Equally important, GSEA analysis showed that the cell cycle and P53 signaling pathway were enriched in cases of high NEIL3 expression. As we all know, cell cycle proteins dysregulations is related to uncontrolled proliferation of a malignant tumor and becomes an attractive target in cancer therapy. This work selected nine prognosis-associated hub genes among 370 genes co-expressed with NEIL3: CCNA2, BUB1B, CDC45, BUB1, CDK1, NCAPG, KIF23, UBE2C and CCNB2 (Table 3, Supplemental Fig. 2). CDK1, a cyclin-dependent kinase, plays an important part in regulating cell cycle progression and reportedly increases cellular proliferation in various cancers if dysregulated. CCNA2 and CCNB2 are cyclin family proteins. CCNA2 was recognized as an effective prognostic marker in prostate, colon, lung, and liver cancers [40, 41]. In line with CCNA2, CCNB2 increased the risk of multiple cancer prognoses such as such as adrenocortical carcinoma, lung cancer, breast cancer, and colorectal adenocarcinoma. Our result showed that NEIL3 and nine hub genes were in a tight co-expressed relationship. Combining the expression levels of the nine hub genes and NEIL3, a 10-gene prognostic signature was constructed to accurately predict the prognostic risk of LUAD patients. Multivariate Cox regression analyses proved that the risk score was an independent prognostic factor correlated with clinical stage and tumor size.

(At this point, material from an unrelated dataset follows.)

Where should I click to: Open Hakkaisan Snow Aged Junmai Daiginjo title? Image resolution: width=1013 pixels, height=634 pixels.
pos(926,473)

Analysis of the test cohort data achieved the same results. In recent years, scholars have performed a great many studies to explore new predictive biomarkers. One type of effective biomarkers was constructed by several prognostic genes through bioinformatics analysis. This 10-gene signature could effectively predict the prognostic risk of LUAD patients and provide a theoretical basis for the development of new targeted therapies.
NEIL3 expression and the 10-gene signature were proven to be independent predictors for LUAD patients using bioinformatics technology in this study. However, identifying NEIL3 in LUAD cell lines, exploring the underlying tumorigenesis mechanism, and designing novel potent selective NEIL3-targeted drugs require further research.